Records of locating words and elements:
━━━

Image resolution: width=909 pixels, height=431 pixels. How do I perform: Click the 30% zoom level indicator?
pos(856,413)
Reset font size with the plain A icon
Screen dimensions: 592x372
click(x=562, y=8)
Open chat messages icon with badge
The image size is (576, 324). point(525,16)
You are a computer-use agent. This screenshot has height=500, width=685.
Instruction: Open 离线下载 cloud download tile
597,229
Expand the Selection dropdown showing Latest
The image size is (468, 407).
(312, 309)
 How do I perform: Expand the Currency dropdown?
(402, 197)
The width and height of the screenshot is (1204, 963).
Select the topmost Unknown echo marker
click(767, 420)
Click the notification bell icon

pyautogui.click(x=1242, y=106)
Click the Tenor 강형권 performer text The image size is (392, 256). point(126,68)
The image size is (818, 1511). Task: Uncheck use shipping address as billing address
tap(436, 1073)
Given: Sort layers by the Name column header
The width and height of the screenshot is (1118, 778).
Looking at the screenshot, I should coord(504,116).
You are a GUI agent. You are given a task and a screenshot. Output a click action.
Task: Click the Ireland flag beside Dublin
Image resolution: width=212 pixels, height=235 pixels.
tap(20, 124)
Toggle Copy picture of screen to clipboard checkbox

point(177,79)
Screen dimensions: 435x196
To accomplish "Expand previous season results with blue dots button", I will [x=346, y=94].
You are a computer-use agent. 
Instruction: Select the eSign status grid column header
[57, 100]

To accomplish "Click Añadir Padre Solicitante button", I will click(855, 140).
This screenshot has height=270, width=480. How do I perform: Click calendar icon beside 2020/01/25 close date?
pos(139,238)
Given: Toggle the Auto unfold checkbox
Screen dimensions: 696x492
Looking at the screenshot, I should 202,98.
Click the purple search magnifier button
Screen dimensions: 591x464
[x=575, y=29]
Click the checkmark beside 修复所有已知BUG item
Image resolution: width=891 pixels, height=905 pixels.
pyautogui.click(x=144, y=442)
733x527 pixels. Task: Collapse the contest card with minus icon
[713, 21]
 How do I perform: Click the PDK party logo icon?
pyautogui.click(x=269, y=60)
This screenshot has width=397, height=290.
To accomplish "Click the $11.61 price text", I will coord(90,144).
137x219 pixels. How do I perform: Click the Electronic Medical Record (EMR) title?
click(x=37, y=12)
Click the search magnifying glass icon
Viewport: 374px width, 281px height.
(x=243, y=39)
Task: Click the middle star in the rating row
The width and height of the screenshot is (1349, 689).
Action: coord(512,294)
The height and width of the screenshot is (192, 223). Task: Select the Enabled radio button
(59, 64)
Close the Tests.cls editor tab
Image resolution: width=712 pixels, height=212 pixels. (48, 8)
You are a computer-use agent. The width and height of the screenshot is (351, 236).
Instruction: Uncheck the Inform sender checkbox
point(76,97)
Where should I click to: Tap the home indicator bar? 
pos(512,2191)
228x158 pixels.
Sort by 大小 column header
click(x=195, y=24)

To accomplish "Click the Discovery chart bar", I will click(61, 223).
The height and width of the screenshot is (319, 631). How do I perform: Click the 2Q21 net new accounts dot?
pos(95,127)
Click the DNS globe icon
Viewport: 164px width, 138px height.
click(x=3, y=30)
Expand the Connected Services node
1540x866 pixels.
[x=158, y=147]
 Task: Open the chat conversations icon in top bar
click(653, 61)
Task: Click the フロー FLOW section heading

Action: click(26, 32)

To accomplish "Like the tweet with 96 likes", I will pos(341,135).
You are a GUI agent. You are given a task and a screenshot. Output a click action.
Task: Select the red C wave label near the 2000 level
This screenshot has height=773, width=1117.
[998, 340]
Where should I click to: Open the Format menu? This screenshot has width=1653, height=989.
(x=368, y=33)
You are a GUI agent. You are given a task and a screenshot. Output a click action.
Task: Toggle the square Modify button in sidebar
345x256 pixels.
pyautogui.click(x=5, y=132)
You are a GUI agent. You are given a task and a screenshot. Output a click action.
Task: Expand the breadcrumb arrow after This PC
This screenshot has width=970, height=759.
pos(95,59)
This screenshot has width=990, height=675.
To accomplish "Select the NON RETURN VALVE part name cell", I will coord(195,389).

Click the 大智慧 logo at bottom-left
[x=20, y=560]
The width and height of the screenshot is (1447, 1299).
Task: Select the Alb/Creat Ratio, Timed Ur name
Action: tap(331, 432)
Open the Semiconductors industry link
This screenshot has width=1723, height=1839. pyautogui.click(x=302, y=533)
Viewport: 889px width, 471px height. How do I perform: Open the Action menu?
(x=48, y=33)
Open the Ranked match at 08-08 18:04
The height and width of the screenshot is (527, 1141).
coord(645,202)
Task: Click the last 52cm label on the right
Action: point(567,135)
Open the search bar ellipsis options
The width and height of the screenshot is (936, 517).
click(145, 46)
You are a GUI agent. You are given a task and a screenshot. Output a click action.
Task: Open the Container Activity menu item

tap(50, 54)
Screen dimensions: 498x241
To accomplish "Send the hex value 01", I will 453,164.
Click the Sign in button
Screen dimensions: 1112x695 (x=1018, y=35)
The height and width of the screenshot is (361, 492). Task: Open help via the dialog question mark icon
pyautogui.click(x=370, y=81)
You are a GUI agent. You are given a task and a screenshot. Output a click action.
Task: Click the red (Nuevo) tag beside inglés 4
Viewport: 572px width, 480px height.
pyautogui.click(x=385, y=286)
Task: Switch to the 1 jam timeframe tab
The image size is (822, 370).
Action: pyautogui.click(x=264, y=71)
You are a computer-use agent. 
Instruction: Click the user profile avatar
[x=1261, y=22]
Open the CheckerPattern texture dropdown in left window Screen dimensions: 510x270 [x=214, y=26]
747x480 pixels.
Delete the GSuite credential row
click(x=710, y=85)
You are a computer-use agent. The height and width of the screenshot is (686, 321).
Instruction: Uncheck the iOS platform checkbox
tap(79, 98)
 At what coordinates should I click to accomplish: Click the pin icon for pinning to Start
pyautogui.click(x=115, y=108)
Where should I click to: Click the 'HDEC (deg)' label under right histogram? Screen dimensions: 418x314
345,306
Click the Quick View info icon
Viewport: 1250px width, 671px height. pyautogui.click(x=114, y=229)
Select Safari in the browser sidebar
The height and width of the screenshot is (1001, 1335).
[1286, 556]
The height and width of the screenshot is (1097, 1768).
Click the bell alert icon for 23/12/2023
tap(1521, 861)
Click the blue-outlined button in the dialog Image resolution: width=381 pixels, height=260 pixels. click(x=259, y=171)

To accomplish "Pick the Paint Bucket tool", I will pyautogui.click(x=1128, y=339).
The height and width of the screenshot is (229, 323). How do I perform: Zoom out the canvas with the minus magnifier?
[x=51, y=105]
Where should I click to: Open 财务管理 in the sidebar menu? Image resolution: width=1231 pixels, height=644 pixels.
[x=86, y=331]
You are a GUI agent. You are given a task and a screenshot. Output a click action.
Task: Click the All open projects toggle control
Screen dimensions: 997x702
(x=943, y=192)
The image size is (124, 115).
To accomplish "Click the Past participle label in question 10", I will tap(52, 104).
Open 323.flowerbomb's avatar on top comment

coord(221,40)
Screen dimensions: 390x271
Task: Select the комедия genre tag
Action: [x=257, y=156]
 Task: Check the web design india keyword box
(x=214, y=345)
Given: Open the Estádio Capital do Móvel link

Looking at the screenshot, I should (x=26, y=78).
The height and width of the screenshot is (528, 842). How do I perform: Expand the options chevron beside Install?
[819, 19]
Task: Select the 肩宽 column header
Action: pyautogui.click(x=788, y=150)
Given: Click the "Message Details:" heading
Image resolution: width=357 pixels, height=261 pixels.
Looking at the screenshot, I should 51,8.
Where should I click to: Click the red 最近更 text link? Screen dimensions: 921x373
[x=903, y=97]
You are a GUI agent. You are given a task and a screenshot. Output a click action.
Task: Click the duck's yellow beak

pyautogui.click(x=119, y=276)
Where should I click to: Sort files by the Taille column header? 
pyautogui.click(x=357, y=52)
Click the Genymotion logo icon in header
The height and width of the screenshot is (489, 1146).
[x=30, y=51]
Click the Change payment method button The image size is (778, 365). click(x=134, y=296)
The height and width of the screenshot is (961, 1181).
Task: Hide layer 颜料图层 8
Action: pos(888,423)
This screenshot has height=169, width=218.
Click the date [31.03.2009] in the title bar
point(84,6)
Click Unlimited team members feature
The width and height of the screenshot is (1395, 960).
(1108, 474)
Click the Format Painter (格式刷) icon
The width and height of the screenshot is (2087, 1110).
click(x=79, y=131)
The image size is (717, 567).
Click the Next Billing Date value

━━━

WHAT THE TASK ASKS
Format the lines starting at the beginning of the records and ending at the line that contains "tap(436, 1073)" as a JSON list of strings, one string per line, with blank lines omitted.

TASK RESULT
[
  "Image resolution: width=909 pixels, height=431 pixels. How do I perform: Click the 30% zoom level indicator?",
  "pos(856,413)",
  "Reset font size with the plain A icon",
  "Screen dimensions: 592x372",
  "click(x=562, y=8)",
  "Open chat messages icon with badge",
  "The image size is (576, 324). point(525,16)",
  "You are a computer-use agent. This screenshot has height=500, width=685.",
  "Instruction: Open 离线下载 cloud download tile",
  "597,229",
  "Expand the Selection dropdown showing Latest",
  "The image size is (468, 407).",
  "(312, 309)",
  " How do I perform: Expand the Currency dropdown?",
  "(402, 197)",
  "The width and height of the screenshot is (1204, 963).",
  "Select the topmost Unknown echo marker",
  "click(767, 420)",
  "Click the notification bell icon",
  "pyautogui.click(x=1242, y=106)",
  "Click the Tenor 강형권 performer text The image size is (392, 256). point(126,68)",
  "The image size is (818, 1511). Task: Uncheck use shipping address as billing address",
  "tap(436, 1073)"
]